• [Required work] Return, word for word, every line starting at the line with "Where should I click to: Select the Xamarin" and ending at the final line of the entries; skip the pictures.

• [Exercise materials]
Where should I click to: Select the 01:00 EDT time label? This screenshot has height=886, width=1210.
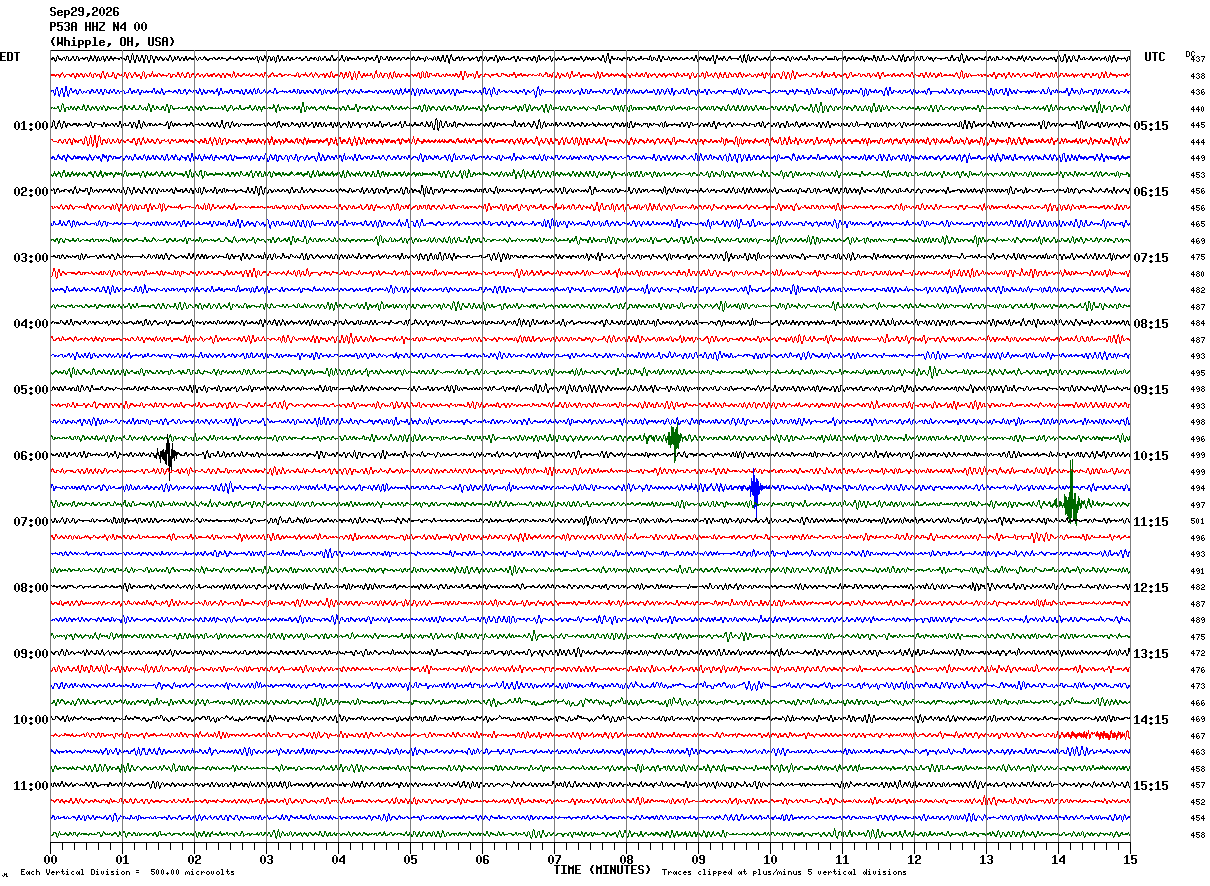31,126
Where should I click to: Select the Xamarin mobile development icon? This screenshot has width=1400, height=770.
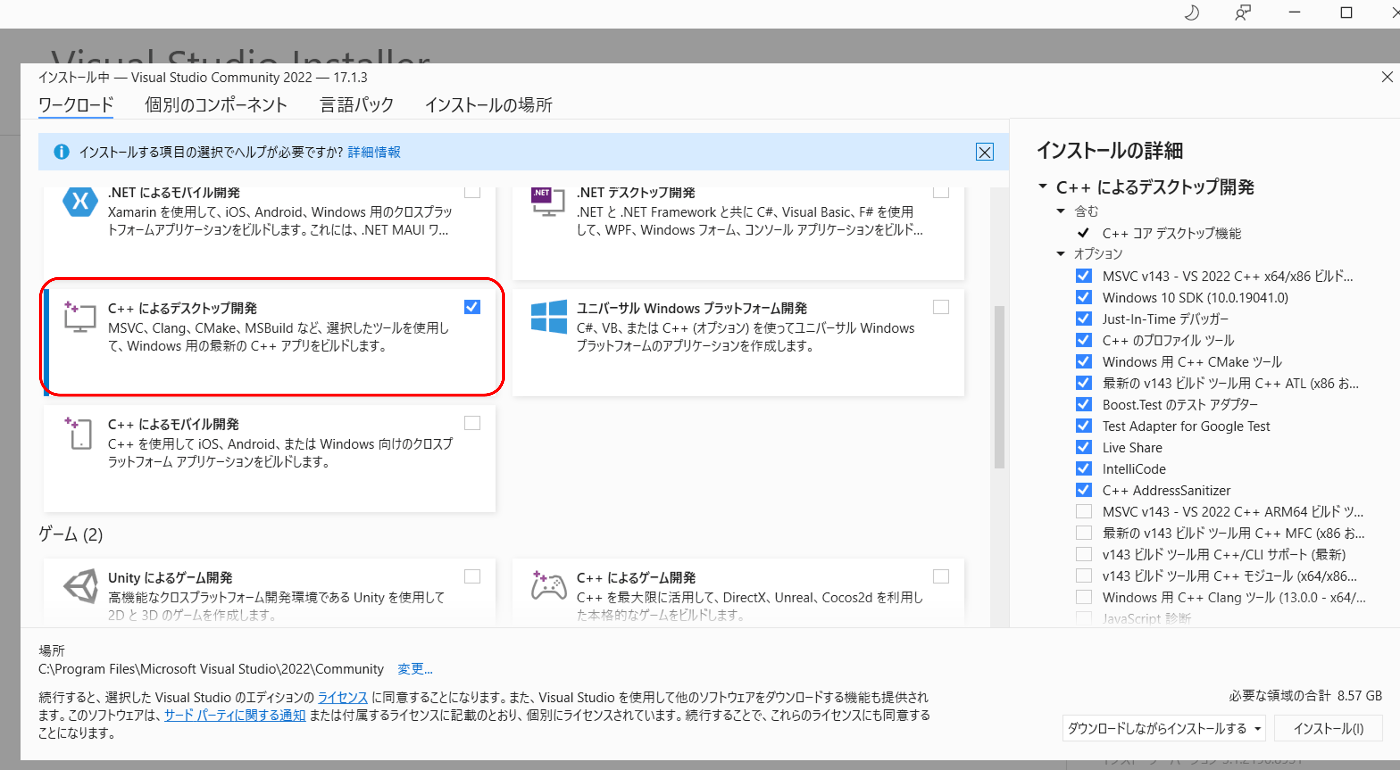tap(79, 202)
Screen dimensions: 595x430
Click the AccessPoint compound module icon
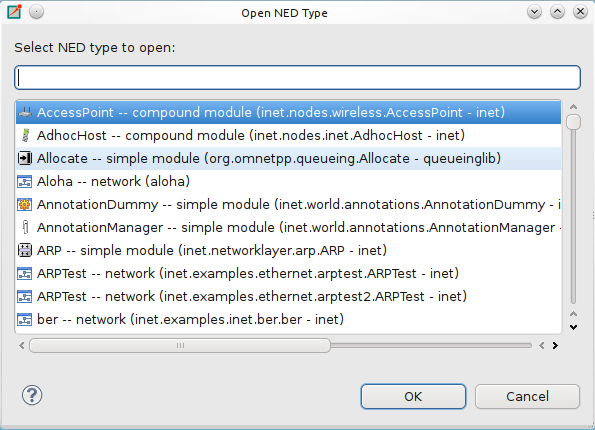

• [Solution below]
Where should I click to: Select the Xamarin mobile development icon? This screenshot has width=1400, height=770.
tap(79, 202)
Screen dimensions: 595x430
Click the AccessPoint compound module icon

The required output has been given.